God Only Knows Who The Next Pope Will Be

I read a lot, dozens of news articles every day. I'm used to being in the know. I think many of us are like that now. Let's face it, we've become so used to having information at our fingertips (literally) that I think we don't react very well the unknown. We've lost the ability to say, "God only knows."

So absent facts, we send for the prognosticators and "experts" to fill the void. This past week we've all seen, read, and heard from the guessing class about who the next Pope will be. "Papabile" is a word that's entered common usage on Catholic sites in the past two weeks. But the unbearable truth is that nobody knows anything.

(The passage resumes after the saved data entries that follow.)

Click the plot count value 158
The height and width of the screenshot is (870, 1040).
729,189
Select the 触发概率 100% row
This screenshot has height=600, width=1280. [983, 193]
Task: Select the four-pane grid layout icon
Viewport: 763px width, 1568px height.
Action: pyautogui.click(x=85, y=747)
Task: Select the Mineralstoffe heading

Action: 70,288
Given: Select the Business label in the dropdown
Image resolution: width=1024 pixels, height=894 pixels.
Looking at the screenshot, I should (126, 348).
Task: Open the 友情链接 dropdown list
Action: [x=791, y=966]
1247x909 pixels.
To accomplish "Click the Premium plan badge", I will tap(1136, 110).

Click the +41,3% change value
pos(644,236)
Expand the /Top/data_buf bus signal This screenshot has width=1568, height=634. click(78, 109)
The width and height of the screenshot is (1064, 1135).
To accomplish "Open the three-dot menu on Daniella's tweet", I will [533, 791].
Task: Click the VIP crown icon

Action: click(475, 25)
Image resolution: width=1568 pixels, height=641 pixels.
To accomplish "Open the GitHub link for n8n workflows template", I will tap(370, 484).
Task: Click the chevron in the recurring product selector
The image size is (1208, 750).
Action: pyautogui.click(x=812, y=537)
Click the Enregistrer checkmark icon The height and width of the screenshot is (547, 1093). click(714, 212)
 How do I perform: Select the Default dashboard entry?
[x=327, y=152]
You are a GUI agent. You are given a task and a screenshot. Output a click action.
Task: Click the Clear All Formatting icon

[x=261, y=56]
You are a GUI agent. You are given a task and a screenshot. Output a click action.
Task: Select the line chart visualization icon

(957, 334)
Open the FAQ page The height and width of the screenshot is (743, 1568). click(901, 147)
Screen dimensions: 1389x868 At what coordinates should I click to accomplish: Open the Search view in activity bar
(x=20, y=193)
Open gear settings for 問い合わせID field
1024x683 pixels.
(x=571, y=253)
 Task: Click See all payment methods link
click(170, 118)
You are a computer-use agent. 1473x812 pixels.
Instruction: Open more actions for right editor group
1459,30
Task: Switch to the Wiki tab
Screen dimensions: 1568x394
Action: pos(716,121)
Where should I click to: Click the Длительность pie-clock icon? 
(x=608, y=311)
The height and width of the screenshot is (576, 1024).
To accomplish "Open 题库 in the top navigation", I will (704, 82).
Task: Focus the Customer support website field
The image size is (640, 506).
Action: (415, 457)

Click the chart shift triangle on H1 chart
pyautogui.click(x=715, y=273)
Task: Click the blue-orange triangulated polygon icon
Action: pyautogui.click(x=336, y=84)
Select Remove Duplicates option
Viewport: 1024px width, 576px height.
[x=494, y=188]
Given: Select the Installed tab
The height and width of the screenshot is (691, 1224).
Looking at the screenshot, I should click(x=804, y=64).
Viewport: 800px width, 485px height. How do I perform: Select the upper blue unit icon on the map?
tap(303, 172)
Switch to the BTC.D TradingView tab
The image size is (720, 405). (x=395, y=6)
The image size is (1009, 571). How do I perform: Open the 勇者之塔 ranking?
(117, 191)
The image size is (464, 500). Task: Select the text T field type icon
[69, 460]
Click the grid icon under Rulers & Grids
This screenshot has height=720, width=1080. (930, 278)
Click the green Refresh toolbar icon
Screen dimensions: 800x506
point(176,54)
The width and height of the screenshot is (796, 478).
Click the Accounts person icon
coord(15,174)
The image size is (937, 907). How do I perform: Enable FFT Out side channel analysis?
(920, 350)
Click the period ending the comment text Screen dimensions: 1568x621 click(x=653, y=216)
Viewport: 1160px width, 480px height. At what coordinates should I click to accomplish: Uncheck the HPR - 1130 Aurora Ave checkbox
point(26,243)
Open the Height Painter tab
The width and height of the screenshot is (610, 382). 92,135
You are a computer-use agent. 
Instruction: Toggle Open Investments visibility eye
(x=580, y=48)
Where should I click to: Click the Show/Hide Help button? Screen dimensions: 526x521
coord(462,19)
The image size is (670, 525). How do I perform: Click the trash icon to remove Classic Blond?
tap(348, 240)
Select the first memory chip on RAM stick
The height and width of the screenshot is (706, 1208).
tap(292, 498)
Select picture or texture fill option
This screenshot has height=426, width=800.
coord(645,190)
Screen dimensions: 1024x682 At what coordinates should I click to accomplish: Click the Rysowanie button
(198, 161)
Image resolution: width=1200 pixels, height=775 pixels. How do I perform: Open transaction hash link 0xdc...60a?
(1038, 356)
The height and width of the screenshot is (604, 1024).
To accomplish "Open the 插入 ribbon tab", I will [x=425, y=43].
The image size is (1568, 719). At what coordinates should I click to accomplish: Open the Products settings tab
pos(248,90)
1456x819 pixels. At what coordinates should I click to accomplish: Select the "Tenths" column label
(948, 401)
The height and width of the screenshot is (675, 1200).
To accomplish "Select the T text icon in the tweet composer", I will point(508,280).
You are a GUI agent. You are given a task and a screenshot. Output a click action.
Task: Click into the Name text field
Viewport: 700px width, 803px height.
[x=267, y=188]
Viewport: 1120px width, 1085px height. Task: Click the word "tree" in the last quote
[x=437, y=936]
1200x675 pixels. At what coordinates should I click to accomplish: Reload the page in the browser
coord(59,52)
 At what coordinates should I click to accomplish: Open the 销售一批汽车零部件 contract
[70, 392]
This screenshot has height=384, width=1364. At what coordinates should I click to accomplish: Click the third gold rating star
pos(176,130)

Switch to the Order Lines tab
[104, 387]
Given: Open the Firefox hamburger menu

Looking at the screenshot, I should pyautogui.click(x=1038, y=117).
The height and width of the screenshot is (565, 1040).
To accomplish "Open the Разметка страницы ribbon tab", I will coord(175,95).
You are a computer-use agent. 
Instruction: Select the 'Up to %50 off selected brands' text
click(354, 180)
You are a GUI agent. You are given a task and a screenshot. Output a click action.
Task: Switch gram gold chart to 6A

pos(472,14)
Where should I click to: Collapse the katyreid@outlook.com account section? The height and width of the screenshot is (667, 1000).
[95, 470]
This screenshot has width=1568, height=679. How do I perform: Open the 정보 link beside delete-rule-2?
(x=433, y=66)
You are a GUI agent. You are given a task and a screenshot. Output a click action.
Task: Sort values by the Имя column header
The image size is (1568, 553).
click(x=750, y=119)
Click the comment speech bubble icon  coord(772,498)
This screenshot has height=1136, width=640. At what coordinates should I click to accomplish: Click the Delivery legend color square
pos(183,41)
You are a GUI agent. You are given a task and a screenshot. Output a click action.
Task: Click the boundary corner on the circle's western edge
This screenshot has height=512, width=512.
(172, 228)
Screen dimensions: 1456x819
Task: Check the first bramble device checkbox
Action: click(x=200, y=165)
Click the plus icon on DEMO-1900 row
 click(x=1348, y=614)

So we read and watch things hoping to confirm our hopes. We all have our favorite "Papabile" but they are all just possibilities, not probabilities. The cardinals don't even know yet.

We seem incapable of simply waiting to learn who the next Vicar of Christ will be. No matter how much we Google or Bing the answer is not out there. Even Drudge doesn't have the answer.

We can read that all the American cardinals are in lockstep or that all the curia Cardinals have one person in mind. We can hear that Cardinal Dolan's chances are rising and Cardinal Burke is the longest of shots. We can be told about names we know little about like Scola and Turkson. It doesn't make it fact. But facts don't get in the way of experts declaring which man absolutely needs to be selected as the next Pope to save the Church. But all these monologues don't make it a conversation, never mind the truth.

But all this talk does have a life of its own. A lot has been made about the cardinals being banned from talking to the media. I'd feel better if the cardinals were banned from reading the press.

All the prognosticators want to pretend now that Josef Ratzinger was a slam dunk for the papacy about eight years ago but not many at the time actually predicted that. I seem to recall that Fr. Richard McBrien predicted that there's no way Josef Ratzinger would ever be Pope. But he was wrong. I'm not making fun of him although Dick Morris lost his job at Fox News for such poor prognostications but Fr. McBrien's wrongheaded prediction doesn't seem to have cooled the media's affection for the priest.

Perhaps this is all how we deal with the unknown. We pull disparate pieces together. We shape them into something we can make sense of. And if we have to plug a few rumors into the blank spots so be it.

We all come in to this process hoping and praying for a stronger Church, a great and prayerful leader. I'm willing to say I don't know who the next Pope will be. But it's likely that some time in the next 96 hours we'll all know. Whether he'll be a good or maybe even a great pope God only knows.